Without any change, set down every record below.

[TASK MATERIAL — start]

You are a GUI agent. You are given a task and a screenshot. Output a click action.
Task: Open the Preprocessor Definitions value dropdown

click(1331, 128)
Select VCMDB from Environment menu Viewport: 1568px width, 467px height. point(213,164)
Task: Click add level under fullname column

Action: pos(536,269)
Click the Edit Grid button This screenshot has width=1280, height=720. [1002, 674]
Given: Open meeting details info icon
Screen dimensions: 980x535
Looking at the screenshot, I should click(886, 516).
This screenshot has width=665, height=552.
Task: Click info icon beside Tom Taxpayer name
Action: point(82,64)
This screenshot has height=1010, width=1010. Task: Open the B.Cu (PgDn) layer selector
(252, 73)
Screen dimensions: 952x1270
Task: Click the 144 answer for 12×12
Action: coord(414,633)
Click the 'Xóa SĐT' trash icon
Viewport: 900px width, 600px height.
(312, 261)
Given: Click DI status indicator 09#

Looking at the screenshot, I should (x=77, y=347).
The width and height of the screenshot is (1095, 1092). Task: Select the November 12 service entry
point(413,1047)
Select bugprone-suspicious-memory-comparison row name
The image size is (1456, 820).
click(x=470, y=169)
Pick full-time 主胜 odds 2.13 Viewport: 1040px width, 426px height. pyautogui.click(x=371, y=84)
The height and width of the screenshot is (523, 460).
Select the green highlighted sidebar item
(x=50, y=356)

[TASK MATERIAL — finish]

**THE COMPLETED TASK:**
You are a GUI agent. You are given a task and a screenshot. Output a click action.
Task: Open the Preprocessor Definitions value dropdown

click(1331, 128)
Select VCMDB from Environment menu Viewport: 1568px width, 467px height. point(213,164)
Task: Click add level under fullname column

Action: pos(536,269)
Click the Edit Grid button This screenshot has width=1280, height=720. [1002, 674]
Given: Open meeting details info icon
Screen dimensions: 980x535
Looking at the screenshot, I should click(886, 516).
This screenshot has width=665, height=552.
Task: Click info icon beside Tom Taxpayer name
Action: point(82,64)
This screenshot has height=1010, width=1010. Task: Open the B.Cu (PgDn) layer selector
(252, 73)
Screen dimensions: 952x1270
Task: Click the 144 answer for 12×12
Action: coord(414,633)
Click the 'Xóa SĐT' trash icon
Viewport: 900px width, 600px height.
(312, 261)
Given: Click DI status indicator 09#

Looking at the screenshot, I should (x=77, y=347).
The width and height of the screenshot is (1095, 1092). Task: Select the November 12 service entry
point(413,1047)
Select bugprone-suspicious-memory-comparison row name
The image size is (1456, 820).
click(x=470, y=169)
Pick full-time 主胜 odds 2.13 Viewport: 1040px width, 426px height. pyautogui.click(x=371, y=84)
The height and width of the screenshot is (523, 460).
Select the green highlighted sidebar item
(x=50, y=356)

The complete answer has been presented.